WHAT YOU SHOULD DO: Reproduce the stretch of records from the line containing "Describe the element at coordinates (14, 238)" through the line containing "photo-ear-pd is located", switching "Describe" to "Identify" and leaving all else unchanged.

INFORMATION PROVIDED:
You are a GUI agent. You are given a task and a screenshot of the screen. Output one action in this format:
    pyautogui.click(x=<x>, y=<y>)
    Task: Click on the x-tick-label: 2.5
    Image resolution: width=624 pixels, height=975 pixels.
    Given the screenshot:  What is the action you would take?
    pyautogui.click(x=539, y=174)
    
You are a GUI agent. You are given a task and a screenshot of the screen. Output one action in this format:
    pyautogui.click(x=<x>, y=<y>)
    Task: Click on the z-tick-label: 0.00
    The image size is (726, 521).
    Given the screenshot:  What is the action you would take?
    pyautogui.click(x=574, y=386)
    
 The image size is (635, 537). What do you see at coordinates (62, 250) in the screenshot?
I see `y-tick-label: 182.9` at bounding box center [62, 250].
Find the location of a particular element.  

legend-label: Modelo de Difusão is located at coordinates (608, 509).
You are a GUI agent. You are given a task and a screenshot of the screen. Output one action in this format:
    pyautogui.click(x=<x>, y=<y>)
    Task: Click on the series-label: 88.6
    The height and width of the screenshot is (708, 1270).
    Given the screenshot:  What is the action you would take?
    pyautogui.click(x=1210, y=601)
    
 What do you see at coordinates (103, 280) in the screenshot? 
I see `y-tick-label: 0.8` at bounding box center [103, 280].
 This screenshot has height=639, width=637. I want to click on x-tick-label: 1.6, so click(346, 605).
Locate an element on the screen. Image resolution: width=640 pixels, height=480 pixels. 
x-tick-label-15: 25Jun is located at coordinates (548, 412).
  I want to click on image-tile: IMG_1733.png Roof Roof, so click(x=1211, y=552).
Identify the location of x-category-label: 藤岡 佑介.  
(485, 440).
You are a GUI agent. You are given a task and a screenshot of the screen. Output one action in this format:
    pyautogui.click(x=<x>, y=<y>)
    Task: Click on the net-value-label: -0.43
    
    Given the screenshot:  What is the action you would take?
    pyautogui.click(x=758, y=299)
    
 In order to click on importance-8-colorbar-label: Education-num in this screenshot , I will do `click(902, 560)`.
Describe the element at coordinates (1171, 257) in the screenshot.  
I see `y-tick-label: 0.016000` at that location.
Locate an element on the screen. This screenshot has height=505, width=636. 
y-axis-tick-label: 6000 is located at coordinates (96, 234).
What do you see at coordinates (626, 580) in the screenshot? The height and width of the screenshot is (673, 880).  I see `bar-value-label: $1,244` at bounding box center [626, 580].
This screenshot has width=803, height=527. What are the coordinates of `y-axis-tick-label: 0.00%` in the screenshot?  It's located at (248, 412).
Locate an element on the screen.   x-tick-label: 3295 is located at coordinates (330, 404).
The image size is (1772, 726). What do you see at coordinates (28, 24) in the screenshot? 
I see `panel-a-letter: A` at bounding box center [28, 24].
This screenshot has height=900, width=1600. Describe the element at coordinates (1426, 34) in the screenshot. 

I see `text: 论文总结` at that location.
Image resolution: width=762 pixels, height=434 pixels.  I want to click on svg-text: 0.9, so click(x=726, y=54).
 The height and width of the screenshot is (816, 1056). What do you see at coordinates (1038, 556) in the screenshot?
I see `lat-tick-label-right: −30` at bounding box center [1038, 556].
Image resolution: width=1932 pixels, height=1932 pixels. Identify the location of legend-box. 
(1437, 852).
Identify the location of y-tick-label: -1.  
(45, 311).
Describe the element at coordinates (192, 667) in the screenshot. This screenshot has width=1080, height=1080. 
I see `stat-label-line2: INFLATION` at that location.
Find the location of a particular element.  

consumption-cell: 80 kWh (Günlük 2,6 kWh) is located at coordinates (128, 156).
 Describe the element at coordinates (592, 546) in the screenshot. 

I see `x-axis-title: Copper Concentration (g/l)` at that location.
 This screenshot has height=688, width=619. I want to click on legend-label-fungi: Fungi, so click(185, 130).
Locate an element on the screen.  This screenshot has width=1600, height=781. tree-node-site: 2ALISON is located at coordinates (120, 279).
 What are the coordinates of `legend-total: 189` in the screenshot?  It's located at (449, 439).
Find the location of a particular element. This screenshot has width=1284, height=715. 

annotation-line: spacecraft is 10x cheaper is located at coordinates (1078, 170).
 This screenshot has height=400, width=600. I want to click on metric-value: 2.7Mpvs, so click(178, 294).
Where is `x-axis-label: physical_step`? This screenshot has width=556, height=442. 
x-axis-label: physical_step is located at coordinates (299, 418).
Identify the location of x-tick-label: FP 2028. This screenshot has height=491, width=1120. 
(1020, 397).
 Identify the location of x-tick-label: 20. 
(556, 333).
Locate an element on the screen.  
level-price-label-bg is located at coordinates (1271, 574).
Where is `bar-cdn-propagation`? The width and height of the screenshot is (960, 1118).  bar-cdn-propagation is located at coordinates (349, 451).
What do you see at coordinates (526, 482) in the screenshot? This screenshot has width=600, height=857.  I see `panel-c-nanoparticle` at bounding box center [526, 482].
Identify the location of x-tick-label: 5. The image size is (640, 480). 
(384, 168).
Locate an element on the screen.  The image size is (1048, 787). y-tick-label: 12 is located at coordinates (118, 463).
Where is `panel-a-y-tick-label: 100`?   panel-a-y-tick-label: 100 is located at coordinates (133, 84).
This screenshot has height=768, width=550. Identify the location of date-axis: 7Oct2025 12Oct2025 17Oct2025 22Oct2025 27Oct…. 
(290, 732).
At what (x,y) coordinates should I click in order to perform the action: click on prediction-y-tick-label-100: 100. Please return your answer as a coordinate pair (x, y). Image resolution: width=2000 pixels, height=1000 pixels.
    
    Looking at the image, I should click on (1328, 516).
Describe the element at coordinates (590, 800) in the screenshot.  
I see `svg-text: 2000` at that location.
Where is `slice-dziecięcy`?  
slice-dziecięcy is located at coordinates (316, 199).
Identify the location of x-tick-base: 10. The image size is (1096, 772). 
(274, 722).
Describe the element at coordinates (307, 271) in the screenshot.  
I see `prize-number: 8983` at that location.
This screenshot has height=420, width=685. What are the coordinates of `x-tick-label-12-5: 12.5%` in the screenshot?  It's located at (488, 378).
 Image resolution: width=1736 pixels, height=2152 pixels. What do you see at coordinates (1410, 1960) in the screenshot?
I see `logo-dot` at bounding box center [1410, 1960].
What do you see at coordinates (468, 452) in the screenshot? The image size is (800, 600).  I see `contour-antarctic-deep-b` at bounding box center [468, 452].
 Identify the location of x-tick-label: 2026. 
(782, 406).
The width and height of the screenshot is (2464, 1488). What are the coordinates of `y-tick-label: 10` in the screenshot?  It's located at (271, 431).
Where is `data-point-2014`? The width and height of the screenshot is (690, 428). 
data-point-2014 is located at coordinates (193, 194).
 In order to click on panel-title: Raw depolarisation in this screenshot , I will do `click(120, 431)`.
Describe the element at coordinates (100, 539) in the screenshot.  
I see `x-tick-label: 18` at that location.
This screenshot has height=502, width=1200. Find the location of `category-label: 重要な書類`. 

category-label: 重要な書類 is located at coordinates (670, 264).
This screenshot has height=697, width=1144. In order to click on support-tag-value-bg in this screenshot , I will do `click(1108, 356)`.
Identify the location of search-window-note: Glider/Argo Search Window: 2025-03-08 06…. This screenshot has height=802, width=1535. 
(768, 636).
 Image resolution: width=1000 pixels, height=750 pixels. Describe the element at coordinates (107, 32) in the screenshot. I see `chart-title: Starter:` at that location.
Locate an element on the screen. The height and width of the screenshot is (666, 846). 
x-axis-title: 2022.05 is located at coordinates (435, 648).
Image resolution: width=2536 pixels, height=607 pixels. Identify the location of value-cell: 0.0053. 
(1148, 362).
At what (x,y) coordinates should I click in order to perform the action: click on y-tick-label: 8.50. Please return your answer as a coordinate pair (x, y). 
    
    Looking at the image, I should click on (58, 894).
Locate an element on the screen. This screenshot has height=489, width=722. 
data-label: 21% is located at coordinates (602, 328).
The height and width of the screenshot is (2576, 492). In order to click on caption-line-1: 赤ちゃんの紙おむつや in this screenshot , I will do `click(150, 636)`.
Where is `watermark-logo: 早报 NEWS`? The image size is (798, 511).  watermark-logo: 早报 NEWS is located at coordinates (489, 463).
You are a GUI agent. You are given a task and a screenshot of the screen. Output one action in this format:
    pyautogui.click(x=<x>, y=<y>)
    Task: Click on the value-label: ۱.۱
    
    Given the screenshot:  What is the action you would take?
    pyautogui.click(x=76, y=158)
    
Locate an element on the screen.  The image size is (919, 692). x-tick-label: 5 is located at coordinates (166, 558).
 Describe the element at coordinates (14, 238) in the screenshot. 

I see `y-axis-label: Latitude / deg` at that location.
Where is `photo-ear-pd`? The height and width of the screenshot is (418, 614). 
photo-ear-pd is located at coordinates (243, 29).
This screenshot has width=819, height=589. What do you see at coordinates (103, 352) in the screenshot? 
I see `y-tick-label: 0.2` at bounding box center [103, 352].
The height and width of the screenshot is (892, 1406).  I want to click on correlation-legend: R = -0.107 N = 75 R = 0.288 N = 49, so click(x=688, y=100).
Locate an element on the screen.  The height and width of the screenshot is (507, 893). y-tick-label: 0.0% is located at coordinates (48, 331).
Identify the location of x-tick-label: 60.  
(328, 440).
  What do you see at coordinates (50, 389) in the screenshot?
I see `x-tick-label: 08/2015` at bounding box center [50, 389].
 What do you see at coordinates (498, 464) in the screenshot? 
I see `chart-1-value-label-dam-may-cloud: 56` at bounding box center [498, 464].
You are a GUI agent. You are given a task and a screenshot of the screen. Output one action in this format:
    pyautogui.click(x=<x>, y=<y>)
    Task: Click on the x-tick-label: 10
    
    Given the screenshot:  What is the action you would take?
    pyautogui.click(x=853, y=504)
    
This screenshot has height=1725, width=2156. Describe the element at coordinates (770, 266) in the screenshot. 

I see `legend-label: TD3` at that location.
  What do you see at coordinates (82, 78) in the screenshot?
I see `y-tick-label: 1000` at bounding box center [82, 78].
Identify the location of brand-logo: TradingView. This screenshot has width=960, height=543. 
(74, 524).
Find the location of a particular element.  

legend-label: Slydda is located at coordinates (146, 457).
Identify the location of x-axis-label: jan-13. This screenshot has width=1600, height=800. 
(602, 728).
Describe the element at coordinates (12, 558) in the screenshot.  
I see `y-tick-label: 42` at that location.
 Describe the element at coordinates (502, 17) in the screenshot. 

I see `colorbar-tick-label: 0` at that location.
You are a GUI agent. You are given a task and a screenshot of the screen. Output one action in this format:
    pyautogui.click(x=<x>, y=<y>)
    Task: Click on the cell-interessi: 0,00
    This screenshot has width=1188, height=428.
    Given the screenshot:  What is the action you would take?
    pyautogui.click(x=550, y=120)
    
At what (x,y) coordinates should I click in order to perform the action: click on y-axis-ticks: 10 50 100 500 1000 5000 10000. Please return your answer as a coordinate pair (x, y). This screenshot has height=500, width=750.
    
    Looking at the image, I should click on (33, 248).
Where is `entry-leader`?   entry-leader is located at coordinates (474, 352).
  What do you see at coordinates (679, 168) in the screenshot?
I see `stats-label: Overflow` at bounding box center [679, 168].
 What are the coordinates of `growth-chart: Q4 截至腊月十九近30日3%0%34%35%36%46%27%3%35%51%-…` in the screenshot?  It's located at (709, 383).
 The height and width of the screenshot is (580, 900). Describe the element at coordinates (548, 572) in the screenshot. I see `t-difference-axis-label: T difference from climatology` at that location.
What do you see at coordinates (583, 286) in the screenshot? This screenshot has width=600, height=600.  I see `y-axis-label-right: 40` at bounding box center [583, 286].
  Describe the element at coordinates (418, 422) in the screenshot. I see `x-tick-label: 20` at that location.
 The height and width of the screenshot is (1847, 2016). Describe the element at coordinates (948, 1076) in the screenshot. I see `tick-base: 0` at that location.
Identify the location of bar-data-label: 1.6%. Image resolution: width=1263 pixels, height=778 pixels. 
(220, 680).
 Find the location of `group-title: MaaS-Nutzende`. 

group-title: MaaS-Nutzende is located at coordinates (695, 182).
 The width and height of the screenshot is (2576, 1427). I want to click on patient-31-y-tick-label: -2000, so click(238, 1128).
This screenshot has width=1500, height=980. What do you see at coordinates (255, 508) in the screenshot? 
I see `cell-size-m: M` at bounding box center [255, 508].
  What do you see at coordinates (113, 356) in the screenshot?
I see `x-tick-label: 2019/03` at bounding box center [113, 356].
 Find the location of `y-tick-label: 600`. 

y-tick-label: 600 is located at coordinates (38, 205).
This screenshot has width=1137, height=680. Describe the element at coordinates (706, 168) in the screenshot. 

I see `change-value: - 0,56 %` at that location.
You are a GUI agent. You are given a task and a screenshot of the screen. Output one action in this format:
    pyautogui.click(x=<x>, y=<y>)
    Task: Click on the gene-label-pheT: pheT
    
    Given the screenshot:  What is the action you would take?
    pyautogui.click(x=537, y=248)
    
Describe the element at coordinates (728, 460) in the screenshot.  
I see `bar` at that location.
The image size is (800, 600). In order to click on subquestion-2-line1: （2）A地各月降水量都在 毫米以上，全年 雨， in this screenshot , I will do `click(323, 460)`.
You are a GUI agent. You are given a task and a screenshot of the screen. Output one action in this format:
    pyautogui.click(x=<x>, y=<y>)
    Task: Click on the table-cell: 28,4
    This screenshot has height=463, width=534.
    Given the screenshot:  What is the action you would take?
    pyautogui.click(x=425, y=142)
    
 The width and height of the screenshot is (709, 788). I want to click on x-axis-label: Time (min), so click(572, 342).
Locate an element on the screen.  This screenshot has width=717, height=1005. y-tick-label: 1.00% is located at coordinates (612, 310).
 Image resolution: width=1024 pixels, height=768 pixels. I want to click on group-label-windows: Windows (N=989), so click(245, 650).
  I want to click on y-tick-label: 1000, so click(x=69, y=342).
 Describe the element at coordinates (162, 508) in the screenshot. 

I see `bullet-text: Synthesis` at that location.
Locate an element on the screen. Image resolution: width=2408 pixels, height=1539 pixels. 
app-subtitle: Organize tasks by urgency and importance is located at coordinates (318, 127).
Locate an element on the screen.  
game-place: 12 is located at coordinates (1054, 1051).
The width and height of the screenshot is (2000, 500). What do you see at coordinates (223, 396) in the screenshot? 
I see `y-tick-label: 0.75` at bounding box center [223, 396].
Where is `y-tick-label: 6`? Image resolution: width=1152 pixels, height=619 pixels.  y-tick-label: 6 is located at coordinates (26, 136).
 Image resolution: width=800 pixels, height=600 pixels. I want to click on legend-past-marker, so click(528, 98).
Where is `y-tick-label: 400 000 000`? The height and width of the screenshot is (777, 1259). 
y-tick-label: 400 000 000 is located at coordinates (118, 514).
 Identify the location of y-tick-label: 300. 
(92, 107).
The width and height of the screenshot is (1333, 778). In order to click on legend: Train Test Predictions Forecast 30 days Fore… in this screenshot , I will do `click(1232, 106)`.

OUTPUT FOR THIS EXERCISE:
 Identify the element at coordinates (14, 238) in the screenshot. 

I see `y-axis-label: Latitude / deg` at that location.
Where is `photo-ear-pd`? The height and width of the screenshot is (418, 614). 
photo-ear-pd is located at coordinates (243, 29).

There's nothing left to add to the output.